# Toxicity - Vomiting Cud Help?



## imaginationacres

Hi everyone,

Almond Joy one of my relativey new goats began vomiting/spitting out her cud yesterday morning. This has continued until this morning. I got really worried last night and brought her into work (I'm an ER vet tech) and got an I/V catheter in her and administered some injections in case she's got rumenitis/bloat on top of everything else.

She's on I/V fluids now, I gave her a Vit-B shot, Calcium gluconate, pen-g and sodium bicarbonate. I administered activated charcoal when she began vomiting yesterday morning..

Any other suggestions as to what I should do? (There really isn't a great goat vet out here so I've been treating on the advice of the vet I work with..) One of my wethers got into something toxic last summer but he stopped vomiting his cud within 12 hours.. I'm worried because she's still vomiting cud.. she's standing, seems uncomfortable, and chewing the frothy cud that's been coming up.. temp is 101.2, she's in the house to keep her in a stable environment, she was a bottle baby so she seems happier in the house.

Going to try offering some hay shortly..


----------



## RunAround

Poor girl! Sounds like your doing everything you can. Maybe Bio-Sponge? Some Probios?

:hug:


----------



## sweetgoats

How old is she?

Just a question. Why did you start her on Penn? Did you take her temp? Was she running a fever? 

WOW to be a vet tech and a ER one. I would LOVE to do that.


----------



## toth boer goats

Wish I could help.. with more advice  ....you are treating her right......I will pray for her.... ray: :hug:


----------



## bheila

Sounds like she's bloated and toxic. This happened to one of my does last year. I treated her with baking soda balls, charcoal and Milk of Magnesia (sp?). I dosed her with the baking soda about 4 times. When I gave charcoal and MoM, I dosed her every 2 hours until she stopped vomiting. Good luck!


----------



## imaginationacres

Thanks for the suggestions and well wishes! :hug: 

Its been 5 hours and no vomiting, no interest in food but I can understand that. I'm going to keep her on fluids til morning but will have to pull her catheter in the morning since I'm in class all day tomorrow.. I don't want to risk her pulling it out or ingesting a bandage over it.. 

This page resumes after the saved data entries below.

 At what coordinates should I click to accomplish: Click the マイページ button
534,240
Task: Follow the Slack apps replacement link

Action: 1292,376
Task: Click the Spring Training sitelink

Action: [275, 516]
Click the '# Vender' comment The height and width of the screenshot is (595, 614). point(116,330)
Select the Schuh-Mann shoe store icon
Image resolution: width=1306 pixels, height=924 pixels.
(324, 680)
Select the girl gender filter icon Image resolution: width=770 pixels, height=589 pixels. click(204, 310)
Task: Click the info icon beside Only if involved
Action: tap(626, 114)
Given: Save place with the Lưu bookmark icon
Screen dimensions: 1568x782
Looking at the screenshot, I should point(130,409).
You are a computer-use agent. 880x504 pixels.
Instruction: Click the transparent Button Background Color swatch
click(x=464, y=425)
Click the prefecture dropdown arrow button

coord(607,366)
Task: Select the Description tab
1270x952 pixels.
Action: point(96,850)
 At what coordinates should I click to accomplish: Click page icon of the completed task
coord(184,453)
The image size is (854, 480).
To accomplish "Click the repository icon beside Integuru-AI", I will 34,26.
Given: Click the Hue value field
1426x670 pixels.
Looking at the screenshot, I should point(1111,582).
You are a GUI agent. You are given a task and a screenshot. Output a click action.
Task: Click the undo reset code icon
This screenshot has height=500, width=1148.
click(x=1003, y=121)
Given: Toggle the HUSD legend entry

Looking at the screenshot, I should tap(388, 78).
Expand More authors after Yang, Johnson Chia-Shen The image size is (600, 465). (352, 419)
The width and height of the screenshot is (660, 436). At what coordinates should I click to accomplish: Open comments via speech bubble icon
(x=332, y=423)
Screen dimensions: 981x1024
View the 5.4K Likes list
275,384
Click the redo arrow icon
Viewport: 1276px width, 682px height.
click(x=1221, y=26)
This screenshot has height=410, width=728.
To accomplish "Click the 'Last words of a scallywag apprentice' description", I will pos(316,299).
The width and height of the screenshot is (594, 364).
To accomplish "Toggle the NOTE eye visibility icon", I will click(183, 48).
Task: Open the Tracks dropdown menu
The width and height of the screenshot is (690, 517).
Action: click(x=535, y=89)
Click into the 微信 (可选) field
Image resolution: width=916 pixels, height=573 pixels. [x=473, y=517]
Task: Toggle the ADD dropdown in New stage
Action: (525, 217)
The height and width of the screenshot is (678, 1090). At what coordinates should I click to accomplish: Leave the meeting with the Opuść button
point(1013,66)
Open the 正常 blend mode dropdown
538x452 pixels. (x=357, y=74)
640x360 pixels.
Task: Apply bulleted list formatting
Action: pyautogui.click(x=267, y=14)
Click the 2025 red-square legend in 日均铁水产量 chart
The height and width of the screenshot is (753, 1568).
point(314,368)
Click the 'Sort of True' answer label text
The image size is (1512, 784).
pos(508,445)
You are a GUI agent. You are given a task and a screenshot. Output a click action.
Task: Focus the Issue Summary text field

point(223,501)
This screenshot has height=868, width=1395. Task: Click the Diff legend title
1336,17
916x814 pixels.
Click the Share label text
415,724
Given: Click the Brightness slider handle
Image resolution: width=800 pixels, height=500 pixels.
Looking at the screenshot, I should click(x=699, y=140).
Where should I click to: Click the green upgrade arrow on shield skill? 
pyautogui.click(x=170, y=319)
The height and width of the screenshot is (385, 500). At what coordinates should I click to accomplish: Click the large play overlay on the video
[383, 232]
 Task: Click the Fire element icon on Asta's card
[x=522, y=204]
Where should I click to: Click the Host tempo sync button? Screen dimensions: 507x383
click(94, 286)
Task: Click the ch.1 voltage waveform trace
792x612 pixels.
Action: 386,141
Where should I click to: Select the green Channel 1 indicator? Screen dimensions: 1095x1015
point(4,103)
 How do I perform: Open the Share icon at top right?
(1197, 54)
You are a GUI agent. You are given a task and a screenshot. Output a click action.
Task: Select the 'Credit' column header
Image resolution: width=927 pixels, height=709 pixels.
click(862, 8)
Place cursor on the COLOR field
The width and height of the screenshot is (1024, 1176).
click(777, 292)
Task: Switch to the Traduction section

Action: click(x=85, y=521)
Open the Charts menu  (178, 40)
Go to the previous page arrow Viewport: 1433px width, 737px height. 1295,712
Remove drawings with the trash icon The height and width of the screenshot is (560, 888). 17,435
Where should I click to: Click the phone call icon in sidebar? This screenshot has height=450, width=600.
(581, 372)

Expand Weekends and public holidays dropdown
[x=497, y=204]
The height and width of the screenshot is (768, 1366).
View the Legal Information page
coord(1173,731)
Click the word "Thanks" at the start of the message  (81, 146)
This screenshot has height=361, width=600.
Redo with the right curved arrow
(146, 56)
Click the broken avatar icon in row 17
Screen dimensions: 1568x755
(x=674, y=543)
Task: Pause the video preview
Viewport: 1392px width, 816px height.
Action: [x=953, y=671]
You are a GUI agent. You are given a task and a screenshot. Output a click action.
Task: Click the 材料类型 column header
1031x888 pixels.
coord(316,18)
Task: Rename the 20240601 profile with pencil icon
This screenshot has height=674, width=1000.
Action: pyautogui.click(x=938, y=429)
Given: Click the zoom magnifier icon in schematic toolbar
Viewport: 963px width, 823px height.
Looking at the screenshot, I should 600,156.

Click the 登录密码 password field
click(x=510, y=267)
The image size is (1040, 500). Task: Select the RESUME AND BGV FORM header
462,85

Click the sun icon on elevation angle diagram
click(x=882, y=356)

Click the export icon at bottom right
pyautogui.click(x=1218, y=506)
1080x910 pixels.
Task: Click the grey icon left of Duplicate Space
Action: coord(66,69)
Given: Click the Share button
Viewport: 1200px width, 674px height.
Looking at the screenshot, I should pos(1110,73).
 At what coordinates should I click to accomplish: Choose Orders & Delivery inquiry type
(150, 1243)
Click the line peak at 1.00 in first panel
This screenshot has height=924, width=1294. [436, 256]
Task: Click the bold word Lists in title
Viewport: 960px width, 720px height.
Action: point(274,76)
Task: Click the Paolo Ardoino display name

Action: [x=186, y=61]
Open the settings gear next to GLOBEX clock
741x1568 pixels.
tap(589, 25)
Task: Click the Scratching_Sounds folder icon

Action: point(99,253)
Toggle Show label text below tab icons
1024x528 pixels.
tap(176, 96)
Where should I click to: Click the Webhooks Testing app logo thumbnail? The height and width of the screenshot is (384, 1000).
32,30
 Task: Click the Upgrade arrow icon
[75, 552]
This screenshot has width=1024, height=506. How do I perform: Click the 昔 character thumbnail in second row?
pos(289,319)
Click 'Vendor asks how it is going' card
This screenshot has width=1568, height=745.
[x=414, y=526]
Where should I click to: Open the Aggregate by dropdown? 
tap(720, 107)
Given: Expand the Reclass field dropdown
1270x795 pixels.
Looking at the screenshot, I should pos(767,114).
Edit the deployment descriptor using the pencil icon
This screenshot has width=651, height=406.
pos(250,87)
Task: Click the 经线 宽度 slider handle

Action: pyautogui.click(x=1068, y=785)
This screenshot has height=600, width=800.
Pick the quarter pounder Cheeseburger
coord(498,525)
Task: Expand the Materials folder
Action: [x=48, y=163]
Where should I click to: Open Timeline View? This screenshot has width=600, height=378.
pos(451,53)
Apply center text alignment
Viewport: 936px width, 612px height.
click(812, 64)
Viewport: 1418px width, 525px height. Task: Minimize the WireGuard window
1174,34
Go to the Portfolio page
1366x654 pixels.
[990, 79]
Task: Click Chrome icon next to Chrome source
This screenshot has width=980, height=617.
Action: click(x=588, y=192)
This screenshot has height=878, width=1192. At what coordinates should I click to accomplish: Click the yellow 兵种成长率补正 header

I think she's bloated and toxic too! Her temp has varid, never been abnormal but the vet recommended a pen g. injection in case there is some sort of bacteria at work underneath it all. She's exactly a year old, dry and never been bred. She seems a bit brighter, she's been lying down and resting, which she didn't do earlier because she seemed so uncomfortable. 

I will keep you all updated, I appreciate the help and the prayers.


----------



## RunAround

Polymag Bolus, thats my other thought, it's like MOM, but better. Worked wonders on my girl when she wasn't feeling good. It's a vet script.


----------



## kornhypknotic

Yeah, from what I read cud-dropping is a sign of colic or bloat. Sounds like you're doing everything right though! Good luck! She is a cutie pie :hug:


----------



## keren

just thought I would add ... 

3 causes for vomiting:

1. poisoning
2. bloat
3. blockage

The third is the one I have had experience with, and it was heartbreaking. And my friend just recently went through the same thing. My girl was vomiting, and the poisoning mixture of charcoal etc didnt do anything, I knew she wasnt bloated, I lost her and turns out she had bale twine in her rumen. My friend had a similar case, her doeling actually had a bunch of sticks and leaves blocking up her rumen. 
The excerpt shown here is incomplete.